**Data for the task**
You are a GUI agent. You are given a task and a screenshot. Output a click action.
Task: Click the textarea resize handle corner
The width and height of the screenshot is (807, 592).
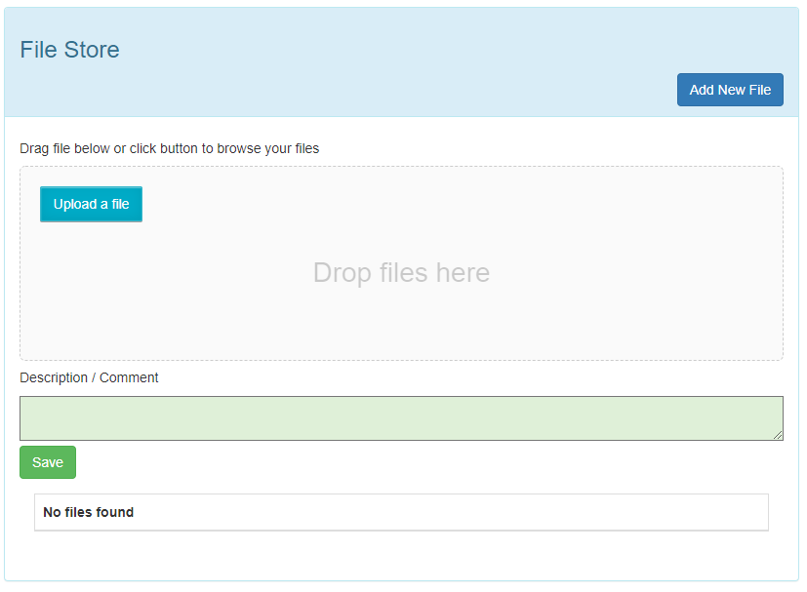click(x=778, y=435)
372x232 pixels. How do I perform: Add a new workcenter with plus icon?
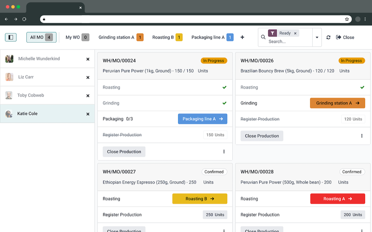tap(242, 37)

**Instructions to follow**
Copy the listing above word for word, leaving out the pictures.

**Exercise solution**
You are a GUI agent. You are given a task and a screenshot. Output a click action.
Task: Click the textarea resize handle corner
The width and height of the screenshot is (807, 592).
click(x=778, y=435)
372x232 pixels. How do I perform: Add a new workcenter with plus icon?
tap(242, 37)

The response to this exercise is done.